■ **To do**:
Reproduce the following article on forty groups criticizing the EU survey on new genomic techniques, word for word and in full.

■ **Passage shown**:
☆ ☆ ☆ ☆
Forty groups say targeted survey is fatally flawed and cannot be used for impact assessment of “new genomic techniques” legislation
Forty organisations, including GMWatch, have sent a letter to EU Health Commissioner Stella Kyriakides to express serious concerns over the way in which the Directorate-General for Health (DG SANTE) is organising the impact assessment on new GMOs – new genomic techniques (NGTs) – and in particular, the consultations that will feed into the assessment. The outcome of this assessment could have far-reaching impacts on consumer choice, food safety, organic and conventional farming, and the environment.
The letter especially highlights the fatal errors in the targeted survey on NGTs, in which most of the signatories have been invited to participate, and that made it impossible for many NGOs to answer. Others completed the survey but later had to withdraw or correct their responses. The public consultation led by the EU Commission in early summer 2022 was already characterised by a lack of transparency and biased and misleading questions and answer options.
The letter concludes that the consultation suffers from serious flaws and shortcomings and thus cannot provide a sound basis to feed into decisions about safety regulations for GMOs, nor can it justifiably be used as a basis for the assessment of a new legal framework for new genomic techniques.
The groups call on the Commission to repeat those parts of the impact assessment on NGTs that fall short of the required EU standards. More broadly, they ask the Commission to follow the European Court of Justice decision which made clear that the newer generation of GMOs must be defined as GMOs.
☆ ☆ ☆ ☆
■ **Stored data**:
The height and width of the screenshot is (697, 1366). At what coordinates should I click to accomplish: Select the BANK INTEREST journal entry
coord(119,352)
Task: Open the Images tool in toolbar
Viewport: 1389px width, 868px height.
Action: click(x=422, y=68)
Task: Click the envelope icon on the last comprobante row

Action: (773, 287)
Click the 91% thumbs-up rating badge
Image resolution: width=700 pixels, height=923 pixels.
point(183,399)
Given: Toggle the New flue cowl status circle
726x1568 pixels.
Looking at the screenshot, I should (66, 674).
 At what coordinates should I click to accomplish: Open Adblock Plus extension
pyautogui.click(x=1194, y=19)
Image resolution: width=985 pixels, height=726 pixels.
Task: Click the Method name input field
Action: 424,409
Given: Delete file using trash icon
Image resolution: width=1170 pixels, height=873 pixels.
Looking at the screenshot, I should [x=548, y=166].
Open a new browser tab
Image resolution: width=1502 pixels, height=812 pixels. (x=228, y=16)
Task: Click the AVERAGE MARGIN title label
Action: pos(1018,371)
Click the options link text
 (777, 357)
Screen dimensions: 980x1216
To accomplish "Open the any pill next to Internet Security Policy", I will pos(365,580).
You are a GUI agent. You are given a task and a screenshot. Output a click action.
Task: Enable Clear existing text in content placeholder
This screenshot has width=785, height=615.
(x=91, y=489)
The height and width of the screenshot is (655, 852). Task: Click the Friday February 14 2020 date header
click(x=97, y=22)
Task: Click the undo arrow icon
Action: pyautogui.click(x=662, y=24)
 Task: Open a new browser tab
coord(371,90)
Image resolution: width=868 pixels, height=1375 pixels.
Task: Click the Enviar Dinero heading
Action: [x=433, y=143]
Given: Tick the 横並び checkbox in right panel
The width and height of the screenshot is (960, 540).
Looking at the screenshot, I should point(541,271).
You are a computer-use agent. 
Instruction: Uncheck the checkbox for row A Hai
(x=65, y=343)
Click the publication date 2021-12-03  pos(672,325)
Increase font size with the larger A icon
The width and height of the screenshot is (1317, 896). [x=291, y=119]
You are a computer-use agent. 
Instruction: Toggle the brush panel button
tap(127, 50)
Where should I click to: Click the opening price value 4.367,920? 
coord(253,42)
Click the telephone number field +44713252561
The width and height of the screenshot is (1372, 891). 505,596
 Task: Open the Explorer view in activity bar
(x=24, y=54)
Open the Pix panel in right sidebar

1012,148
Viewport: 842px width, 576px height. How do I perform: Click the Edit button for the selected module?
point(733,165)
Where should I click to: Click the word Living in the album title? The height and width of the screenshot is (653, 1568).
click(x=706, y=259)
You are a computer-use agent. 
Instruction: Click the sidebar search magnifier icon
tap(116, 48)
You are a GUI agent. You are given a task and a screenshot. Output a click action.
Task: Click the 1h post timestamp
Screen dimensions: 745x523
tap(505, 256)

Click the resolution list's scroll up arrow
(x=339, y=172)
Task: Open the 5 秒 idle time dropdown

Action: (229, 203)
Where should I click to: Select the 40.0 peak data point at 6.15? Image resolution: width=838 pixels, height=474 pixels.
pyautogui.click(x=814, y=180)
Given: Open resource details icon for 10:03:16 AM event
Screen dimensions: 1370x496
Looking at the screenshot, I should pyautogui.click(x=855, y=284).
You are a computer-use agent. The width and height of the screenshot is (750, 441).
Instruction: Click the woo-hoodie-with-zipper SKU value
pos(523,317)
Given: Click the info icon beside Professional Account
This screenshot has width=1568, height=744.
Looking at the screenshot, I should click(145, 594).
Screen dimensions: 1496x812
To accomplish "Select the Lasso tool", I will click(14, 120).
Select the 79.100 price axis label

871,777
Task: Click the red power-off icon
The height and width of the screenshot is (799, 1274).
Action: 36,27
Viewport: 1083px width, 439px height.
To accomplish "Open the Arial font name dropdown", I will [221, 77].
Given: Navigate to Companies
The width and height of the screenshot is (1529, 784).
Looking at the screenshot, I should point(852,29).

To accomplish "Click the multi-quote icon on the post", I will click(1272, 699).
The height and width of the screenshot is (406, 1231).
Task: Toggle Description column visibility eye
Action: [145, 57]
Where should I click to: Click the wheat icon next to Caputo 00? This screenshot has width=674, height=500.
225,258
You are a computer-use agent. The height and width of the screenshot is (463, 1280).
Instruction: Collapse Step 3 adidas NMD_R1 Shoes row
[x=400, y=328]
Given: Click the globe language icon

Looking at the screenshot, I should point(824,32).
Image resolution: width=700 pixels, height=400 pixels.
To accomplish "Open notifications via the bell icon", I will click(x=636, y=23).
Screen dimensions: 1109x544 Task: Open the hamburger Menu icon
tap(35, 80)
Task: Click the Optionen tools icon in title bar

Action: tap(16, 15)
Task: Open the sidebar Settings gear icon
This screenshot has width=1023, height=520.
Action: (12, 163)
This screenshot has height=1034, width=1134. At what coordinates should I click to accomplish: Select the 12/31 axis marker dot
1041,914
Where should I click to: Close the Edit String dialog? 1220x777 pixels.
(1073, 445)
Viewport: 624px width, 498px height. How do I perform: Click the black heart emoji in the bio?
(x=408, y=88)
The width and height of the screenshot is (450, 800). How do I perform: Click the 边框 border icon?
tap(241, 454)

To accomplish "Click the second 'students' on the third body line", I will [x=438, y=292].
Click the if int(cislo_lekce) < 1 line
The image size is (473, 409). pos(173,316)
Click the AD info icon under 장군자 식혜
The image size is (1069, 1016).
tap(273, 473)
☆ ☆ ☆ ☆
■ **The answer**:
Forty groups say targeted survey is fatally flawed and cannot be used for impact assessment of “new genomic techniques” legislation
Forty organisations, including GMWatch, have sent a letter to EU Health Commissioner Stella Kyriakides to express serious concerns over the way in which the Directorate-General for Health (DG SANTE) is organising the impact assessment on new GMOs – new genomic techniques (NGTs) – and in particular, the consultations that will feed into the assessment. The outcome of this assessment could have far-reaching impacts on consumer choice, food safety, organic and conventional farming, and the environment.
The letter especially highlights the fatal errors in the targeted survey on NGTs, in which most of the signatories have been invited to participate, and that made it impossible for many NGOs to answer. Others completed the survey but later had to withdraw or correct their responses. The public consultation led by the EU Commission in early summer 2022 was already characterised by a lack of transparency and biased and misleading questions and answer options.
The letter concludes that the consultation suffers from serious flaws and shortcomings and thus cannot provide a sound basis to feed into decisions about safety regulations for GMOs, nor can it justifiably be used as a basis for the assessment of a new legal framework for new genomic techniques.
The groups call on the Commission to repeat those parts of the impact assessment on NGTs that fall short of the required EU standards. More broadly, they ask the Commission to follow the European Court of Justice decision which made clear that the newer generation of GMOs must be defined as GMOs.